BOLTIM – Pengurusakan baliho Pasangan Calon (Paslon) Bupati dan Wakil Bupati Bolaang Mongondow Timur (Boltim) nomor urut 2, Sam Sachrul Mamonto dan Rusmin Mokoagow (SSM-RM) secara sengaja terekam jelas dalam unggahan video yang beredar di Media Sosial.

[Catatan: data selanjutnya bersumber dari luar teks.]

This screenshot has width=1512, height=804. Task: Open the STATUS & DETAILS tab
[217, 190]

Video amatir pengerusakan oknum tak dikenal menuai kritikan oleh netizen pengguna Facebook. Banyak komentar keberatan atas aksi dari oknum perusak yang terekam bersamaan dengan konvoi Paslon nomor urut 1 pada Minggu 6 Oktober 2024, malam di Jalan Trans Sulawesi Tutuyan, Kabupaten setempat.
Tingkah laku oknum tak bertanggungjawab itu pun memicu kemarahan para pendukung dan simpatisan SSM-RM setelah video tersebar luas.

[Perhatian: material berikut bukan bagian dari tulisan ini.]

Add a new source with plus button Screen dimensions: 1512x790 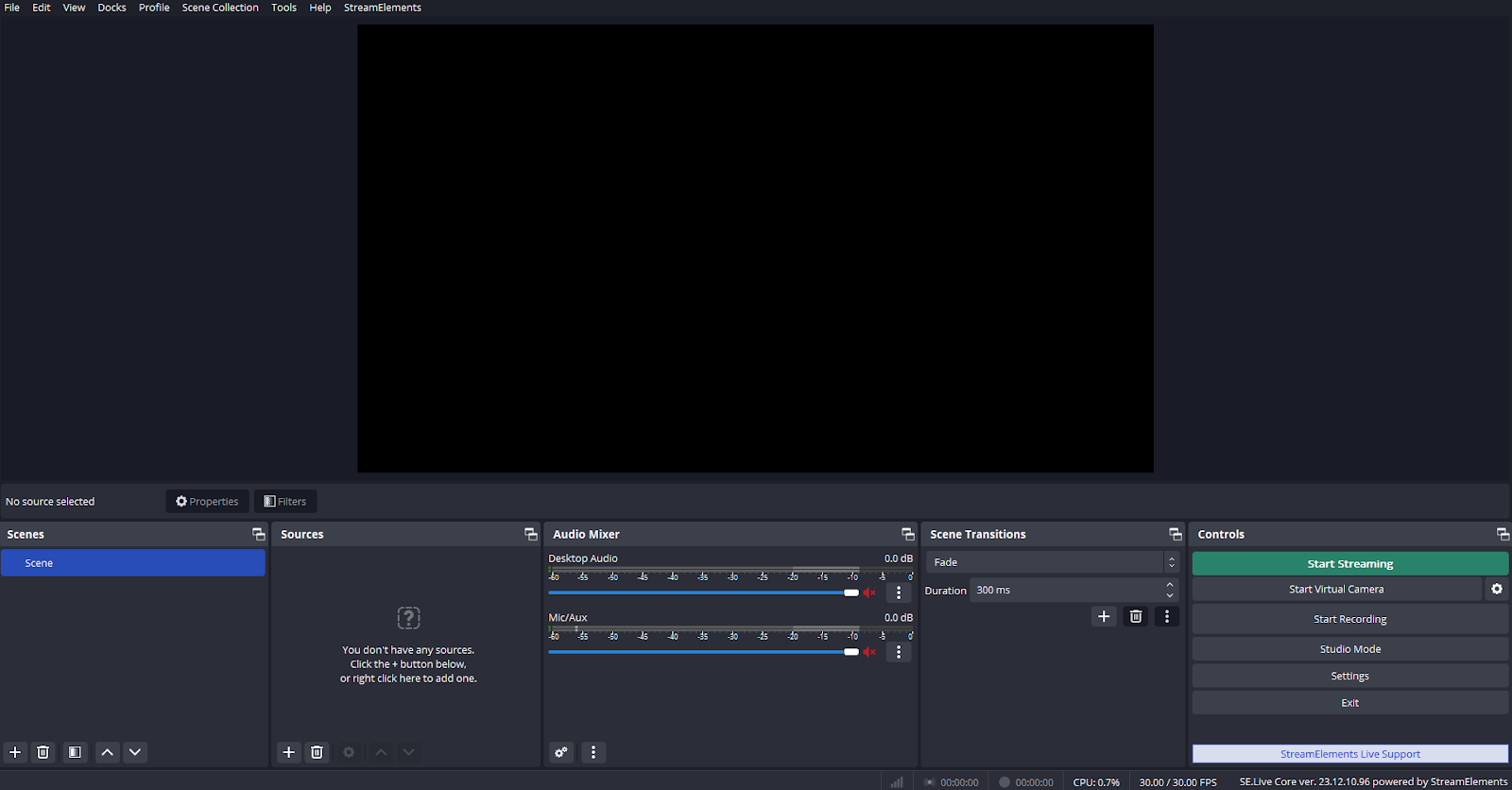point(289,752)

Ketua Media Center ARUS jargon dukungan terhadap SSM-RM yang juga Anggota DPRD dari Partai NasDem Toni Olola buka suara mengenai kesengajaan dari pelaku pengerusakan.
Kecaman pendukung SSM – RM menilai perlakuan tak bermoral itu mempengaruhi stabilitas dan keamanan Pilkada damai. Meskipun, demikian pendukung ARUS diarahakn untuk tenang dan mengikuti jalur tahapan pada penyelenggara.

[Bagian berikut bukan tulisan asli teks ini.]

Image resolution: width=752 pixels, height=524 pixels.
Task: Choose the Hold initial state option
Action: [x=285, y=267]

“Kami mengecam keras dan sangat menyayangkan tindakan pengrusakan APK ini. Perusakan APK adalah tindak pidana pemilu, sebagaimana diatur dalam UU Nomor 7 Tahun 2017 tentang Pemilu. Ini bukan sekadar pelanggaran biasa, tetapi kejahatan yang bisa dikenakan sanksi serius,” ungkap Toni Olola.
“Sejauh ini Militan ARUS didedikasikan untuk menyukseskan Pilkada Damai. Melalui kampanye dealogis sebagaimana telah dijadwalkan KPU. Akan tetapi ini aksi pengerusakan sangat tidak mendidik bagaimana merawat demokrasi,” jelasnya
Ketua Bawaslu Boltim, Mutahir Mamonto, menyatakan bahwa pihaknya selalu terbuka untuk menerima laporan pelanggaran kampanye.
Namun, ia juga menyampaikan bahwa dalam penanganan oleh Bawaslu harus mendasari aduan masyarakat.
“Bawaslu selalu terbuka, bila ada pelanggaran Pemilu datang dan laporkan ke Bawaslu dengan syarat formil dan materil, kita akan proses sesuai aturan,” pungkas Mutahir.